Нашъ путь конченъ. Итоги творчества Андреева подведены. Повидимому все, что ставилъ своей задачей Андреевъ, онъ выполнилъ.
Куда онъ пойдетъ онъ дальше, что онъ создастъ впереди? Разрушеніе кончилось, и повторяться Андреевъ не станетъ. Онъ далъ намъ картины жизни мѣщанина, съ его трагедіей одиночества, съ его отчужденностью отъ жизни и непониманіемъ того, что совершается вокругъ,-- человѣка съ уставшей душой. Въ свѣтлые интерваллы своего творчества Андреевъ показалъ себя чуткимъ и симпатичнымъ художникомъ (отчасти въ "Повѣсти о семи повѣшенныхъ", "Губернаторъ", "Жили были", мелкіе разсказы и др.).
Сказать, что онъ сдѣлалъ все для него возможное, было бы слишкомъ преждевременно. Впереди у него еще много прекрасныхъ возможностей. Намъ кажется, что Андреевъ не остановится и на мистицизмѣ. Судя по послѣдней его комедіи "Gaucleamas" его тянетъ къ безхитростнымъ радостямъ жизни и можетъ быть на этотъ путь и уйдетъ его творчество.
Большая заслуга Андреева -- рѣдкая способность возбуждать тревогу души и останавливать наше вниманіе на "проклятыхъ вопросахъ" и неправдахъ жизни.
Но самъ онъ не разрѣшаетъ этихъ вопросовъ и только даетъ поводъ для обсужденія ихъ.
Художественное богатство, созданное Андреевымъ, напоминаетъ намъ тотъ замокъ, который соорудилъ для себя Человѣкъ (въ "Жизни Человѣка"). Масса комнатъ, великолѣпный новый стиль, и во всѣхъ окнахъ фасада этого дома горятъ тысячами огней лучи заходящаго солнца.
Домъ стоитъ на горѣ вдали отъ города, и тамъ внизу, въ городѣ покрытомъ уже тѣнями ночи, кажется, что на горѣ какой-то прекрасный храмъ, гдѣ возжены огни невѣдомому Богу.
Но это только такъ кажется, это только иллюзія. Тамъ нѣтъ храма, нѣтъ Бога, нѣтъ огней, И сіяютъ отраженнымъ блескомъ только холодные лучи заходящаго солнца. Въ домѣ пусто, уныло и бѣгаютъ крысы...
И грустно глядитъ на закатъ обитатель дома, не вѣря новому восходу.

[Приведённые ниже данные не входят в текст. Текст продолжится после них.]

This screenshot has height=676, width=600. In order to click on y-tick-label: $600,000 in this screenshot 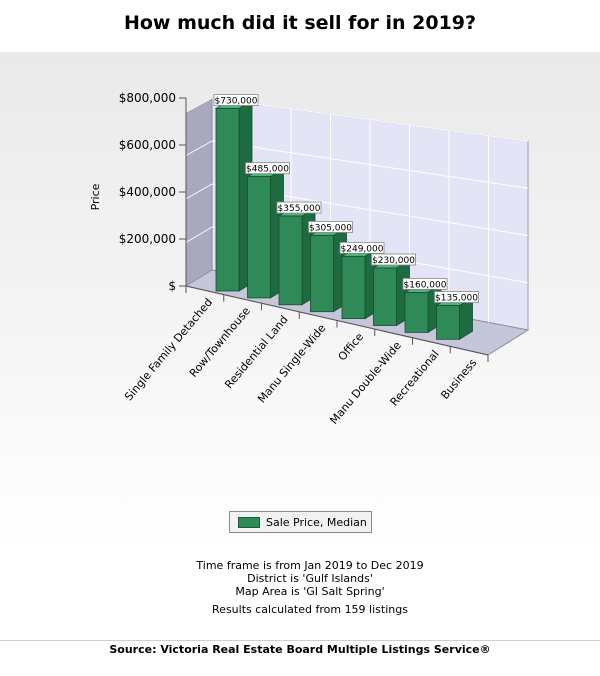, I will do `click(148, 145)`.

Намъ кажется, что самъ Андреевъ чувствуетъ нѣкоторую усталость отъ своего энергичнаго но малоплодотворнаго труда. И хочетъ на время замолкнуть, чтобы отдохнуть и собраться съ силами, быть можетъ, уже въ новый путь и подъ инымъ девизомъ.
Мы никуда не зовемъ талантливаго художника. Мы только анализируемъ его произведенія и устанавливаемъ къ нимъ наше отношеніе. Было бы даже нежелательно, чтобы художникъ творилъ по указкѣ критика. Художникъ не публицистъ, не политикъ, не ученый, которому возможно что то указывать. Онъ нѣчто себѣ довлѣющее, законченное, органическое, и пусть остается онъ вѣренъ только голосу своей художественной совѣсти и потребностямъ своей природы.
Онъ "самъ свой высшій судъ". Инамъ остается только повторить, то, что мы сказали въ началѣ книги: привлекать къ своему творчеству общее вниманіе въ течете многихъ лѣтъ подрядъ -- это ужъ безспорное доказательство большого дарованія.
Мы вправѣ ожидать отъ Андреева еще много интереснаго. Но и то, что онъ далъ -- яркая страница въ исторіи русской литературы и прекрасная иллюстрація смутныхъ настроеній, неясныхъ устремленій и тоскливыхъ порывовъ части русскихъ людей перваго десятилѣтія двадцатаго вѣка.
Можно нелюбить эти андреевскія настроенія, но историку литературы, критику и публицисту нельзя не считаться съ ними.